> _Stated goal_:
Please retype the entries starting at the line that has "Where should I" and ending after the line that has "coord(655,180)". Leave the pictures out.

> _Information provided_:
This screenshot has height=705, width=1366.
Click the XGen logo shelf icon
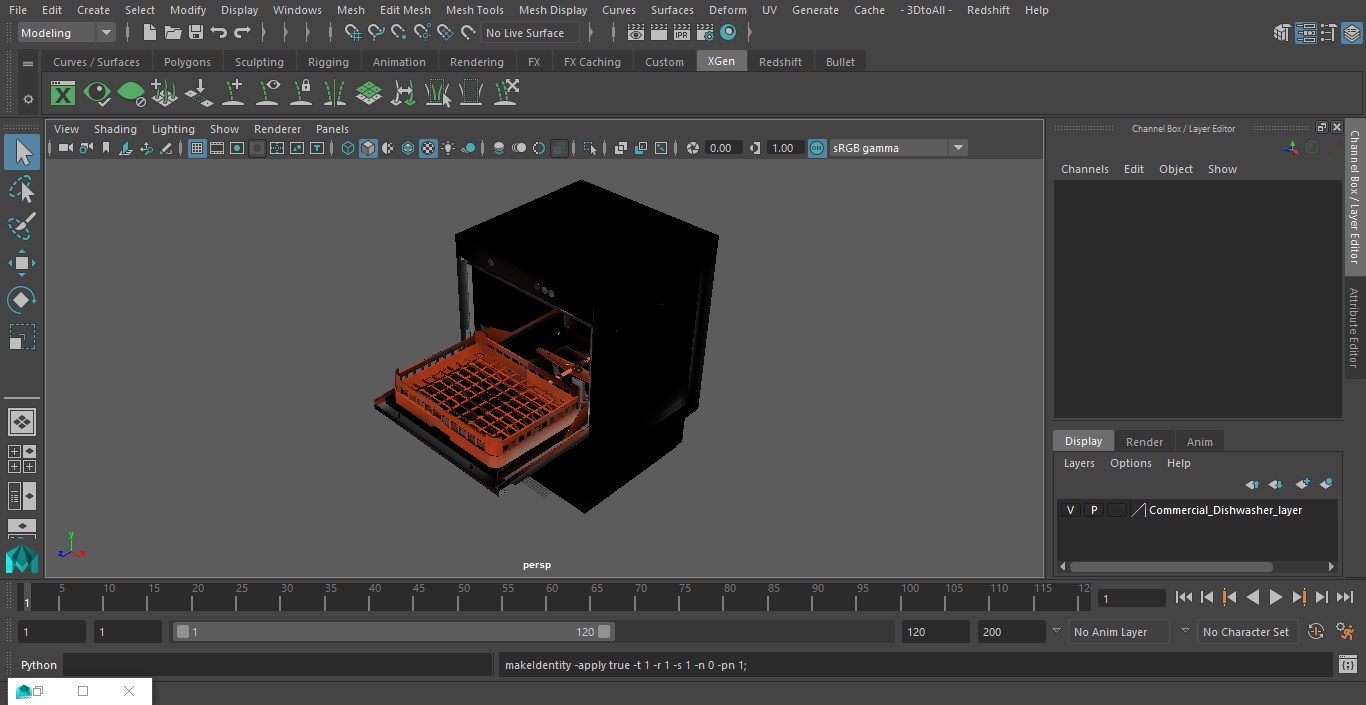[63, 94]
==
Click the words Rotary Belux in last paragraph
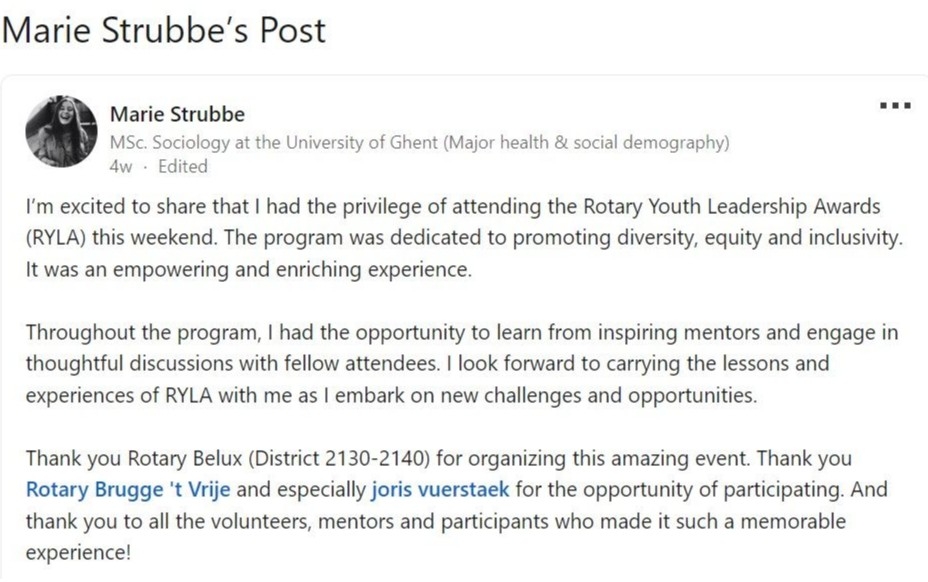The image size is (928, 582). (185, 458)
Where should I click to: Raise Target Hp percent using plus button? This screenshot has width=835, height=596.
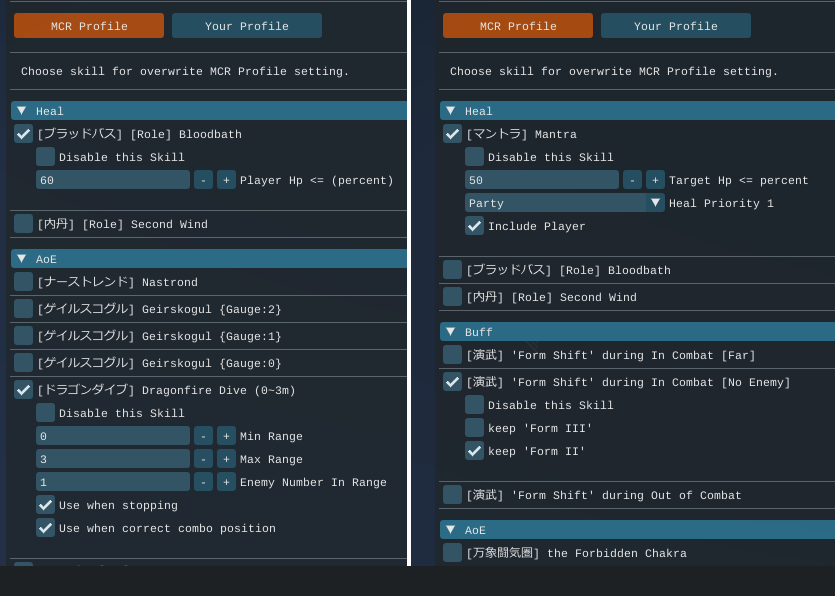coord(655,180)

> _Right answer_:
Where should I click to: Raise Target Hp percent using plus button? This screenshot has width=835, height=596.
coord(655,180)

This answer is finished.